O programa de escolas cívico-militares em Minas Gerais voltou a ser suspenso por decisão do Tribunal de Justiça de Minas Gerais (TJMG). A medida foi tomada após o desembargador Pedro Bittencourt Marcondes restaurar a eficácia de uma decisão do Tribunal de Contas do Estado de Minas Gerais (TCE-MG), que havia determinado a paralisação do modelo no estado.
Com a nova decisão, fica sem efeito a sentença de primeira instância que havia autorizado a retomada do programa. Para o magistrado, manter a política educacional em vigor no início do ano letivo poderia gerar “grave tumulto administrativo e insegurança jurídica”, além de possíveis prejuízos ao patrimônio público.
Na avaliação do desembargador, o ponto central é que o TCE-MG não analisou o mérito pedagógico do modelo, mas sim sua legalidade, especialmente diante da ausência de uma lei estadual específica que institua o programa e das irregularidades orçamentárias apontadas pelos técnicos do tribunal.
“A execução de uma política pública cuja validade orçamentária é questionada pelo órgão técnico competente pode acarretar danos irreversíveis ao patrimônio público e à própria organização das unidades escolares envolvidas”, destacou o magistrado em trecho da decisão.
Entenda o impasse
O debate em torno das escolas cívico-militares em Minas se intensificou após o governo federal encerrar, em 2023, o Programa Nacional de Escolas Cívico-Militares (Pecim). Mesmo assim, o governador Romeu Zema anunciou que manteria o modelo em funcionamento no estado.

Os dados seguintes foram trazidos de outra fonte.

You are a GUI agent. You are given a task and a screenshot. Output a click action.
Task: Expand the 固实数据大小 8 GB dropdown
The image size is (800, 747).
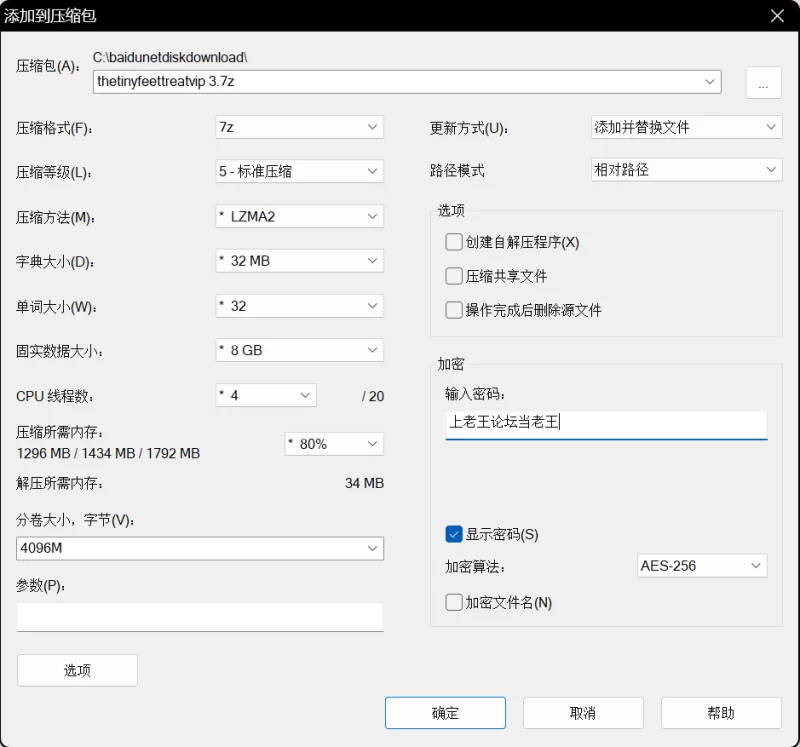299,351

Ao todo, nove escolas chegaram a adotar o formato. No entanto, inspeções técnicas realizadas pelo TCE-MG indicaram que não houve evolução significativa nos indicadores educacionais após a implementação do modelo. Além disso, o tribunal apontou a inexistência de base legal e de previsão orçamentária compatível para sustentar a política.

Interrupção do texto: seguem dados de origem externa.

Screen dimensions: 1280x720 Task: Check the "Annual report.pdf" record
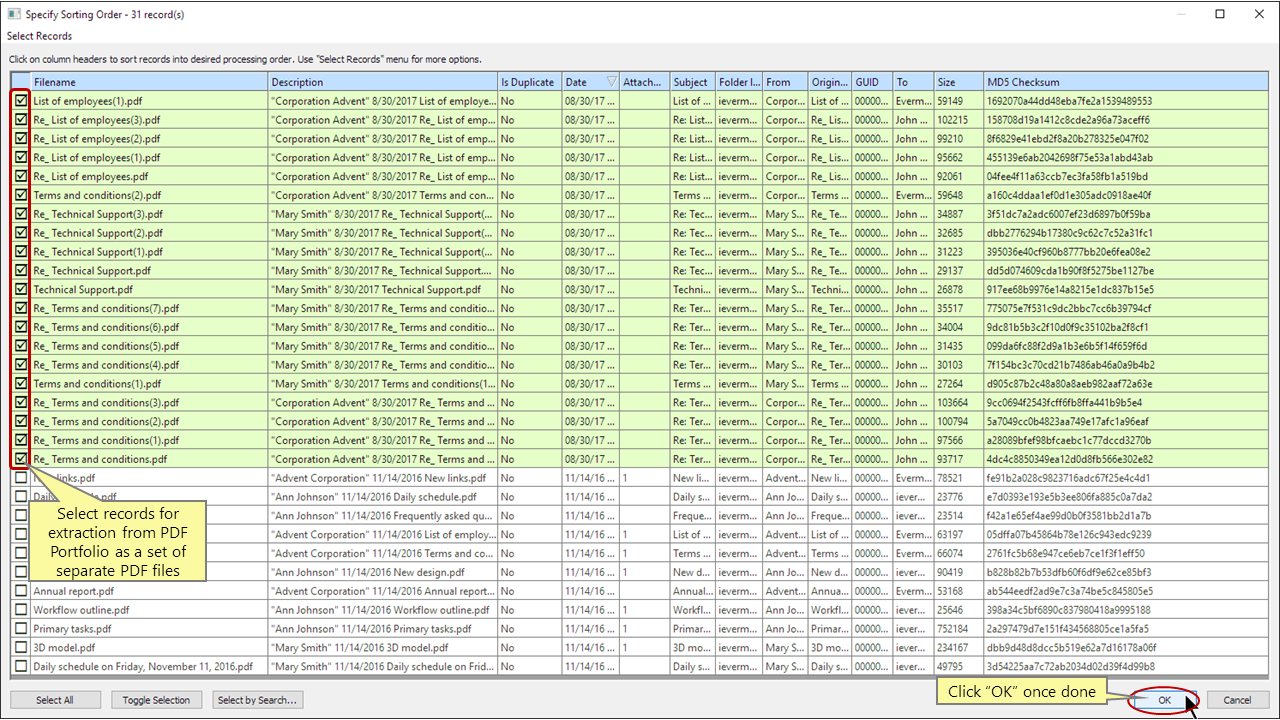[20, 591]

Em 2025, o governo estadual chegou a iniciar consultas públicas com pais, alunos e profissionais da educação, mas o próprio Executivo suspendeu o processo. Em Belo Horizonte, por exemplo, a proposta foi rejeitada por 84% da comunidade escolar da tradicional Escola Estadual Governador Milton Campos.

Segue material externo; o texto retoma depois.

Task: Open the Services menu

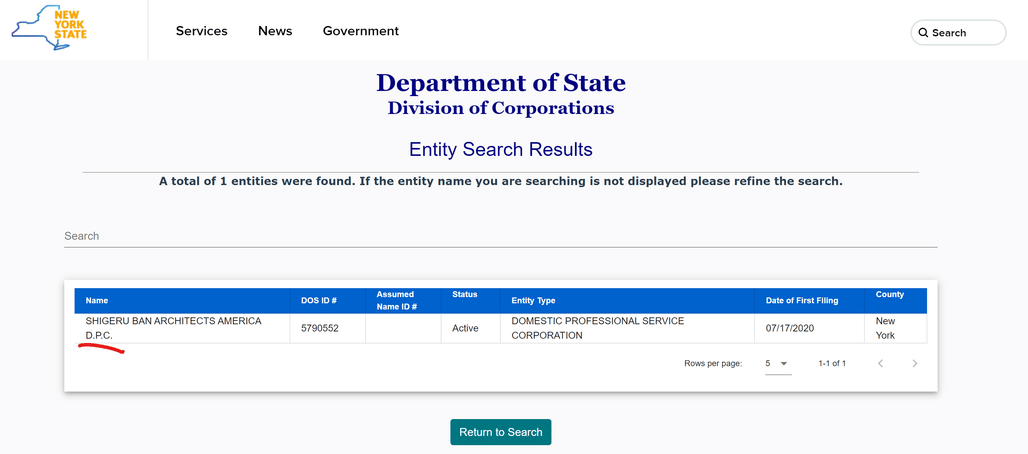Action: (x=201, y=31)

A suspensão determinada pelo TCE-MG foi mantida pelo plenário da Corte em dezembro. Em janeiro deste ano, uma decisão judicial havia autorizado temporariamente a retomada do programa — agora novamente barrada pelo TJMG.
O que muda na prática
Com a decisão desta quinta-feira (5), o programa de escolas cívico-militares permanece suspenso em Minas Gerais, até que haja uma definição legal clara, seja por meio de lei estadual ou de nova decisão judicial definitiva.